# Example 3: Time Series Analysis and Forecasting

---

**Author:** Brandon Deloatch
**Affiliation:** Quipu Research Labs, LLC
**Date:** 2025-10-02
**Version:** v1.0
**License:** MIT
**Example Type:** Temporal Analytics Tutorial
**Based On:** Tier3_MovingAverages.ipynb
**Estimated Time:** 25 minutes

---

> **Citation:**
> Brandon Deloatch, "Example 3: Time Series Analysis and Forecasting," Quipu Research Labs, LLC, v1.0, 2025-10-02.

---

*This example notebook is provided "as-is" for educational and research purposes. Users assume full responsibility for any results or applications derived from it.*

---

## Coffee Sales Forecasting with Moving Averages

**Learning Objectives:**
- Master time series data preparation and analysis
- Apply moving average forecasting techniques
- Analyze temporal patterns and seasonality
- Perform stationarity testing and decomposition
- Generate business forecasts and recommendations

**Cross-References:**
- **Prerequisite:** `quick_start_data_analysis.ipynb` (data fundamentals)
- **Foundation:** `Tier3_MovingAverages.ipynb` (moving average theory)
- **Alternatives:** `Tier3_ARIMA.ipynb`, `Tier3_ExponentialSmoothing.ipynb`
- **Advanced:** `Tier3_FourierAnalysis.ipynb`, `Tier3_WaveletAnalysis.ipynb`

**Key Applications:**
- Sales and revenue forecasting
- Inventory planning and optimization
- Demand prediction and capacity planning
- Financial time series analysis

In [None]:
"""
Example 3: Time Series Analysis and Forecasting.
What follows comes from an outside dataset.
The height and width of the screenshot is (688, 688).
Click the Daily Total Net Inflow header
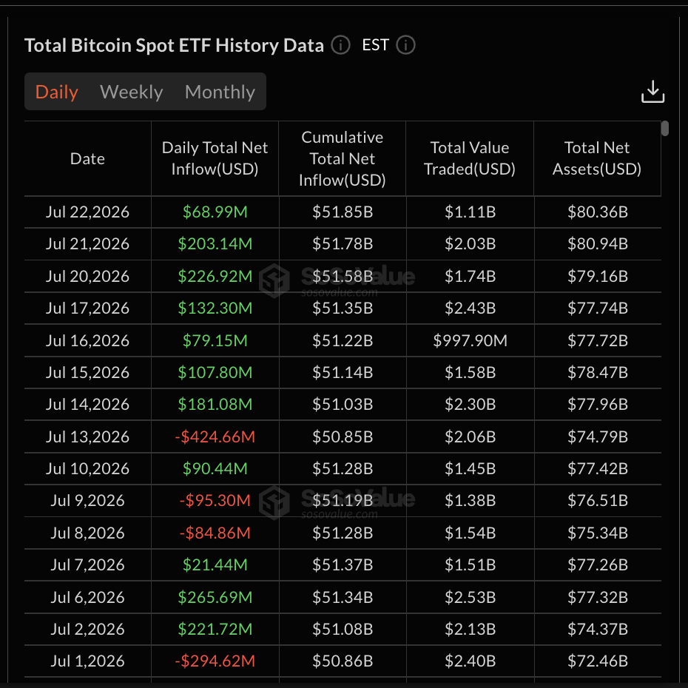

This module demonstrates sales forecasting using moving averages and time series
analysis on real coffee shop transaction data. Covers trend analysis, seasonality,
and business forecasting.

Author: Brandon Deloatch
Date: 2025-10-02
"""

# Example 3: Time Series Analysis and Forecasting
# ===============================================
# Professional sales forecasting with real coffee shop transaction data

import warnings
from datetime import timedelta

import pandas as pd
import matplotlib.pyplot as plt
import seaborn as sns
import plotly.graph_objects as go
from plotly.subplots import make_subplots

# Time series libraries (imported for comprehensive analysis)
from sklearn.metrics import mean_absolute_error, mean_squared_error
from scipy import signal
from statsmodels.tsa.seasonal import seasonal_decompose
from statsmodels.tsa.stattools import adfuller

warnings.filterwarnings('ignore')

# Set style for better visualizations
plt.style.use('seaborn-v0_8')
sns.set_palette("husl")

print("Example 3: Time Series Analysis and Forecasting")
print("=" * 50)
print("CROSS-REFERENCES:")
print("• Prerequisites: quick_start_data_analysis.ipynb (data fundamentals)")
print("• Foundation: Tier3_MovingAverages.ipynb (moving average theory)")
print("• Alternatives: Tier3_ARIMA.ipynb, Tier3_ExponentialSmoothing.ipynb")
print("• Advanced: Tier3_FourierAnalysis.ipynb, Tier3_WaveletAnalysis.ipynb")
print("• Full Guide: See notebooks/tier3_timeseries/ for complete forecasting suite")
print(" Time series libraries loaded - Ready for sales forecasting!")

## 1. Load Coffee Sales Data for Time Series Analysis

Load and prepare the Coffee Sales dataset for time series forecasting:

In [None]:
# Load the Coffee Sales dataset
df_raw = pd.read_csv('../data/Coffee_sales.csv')

print(f"Loading Coffee Sales dataset with {len(df_raw)} transactions")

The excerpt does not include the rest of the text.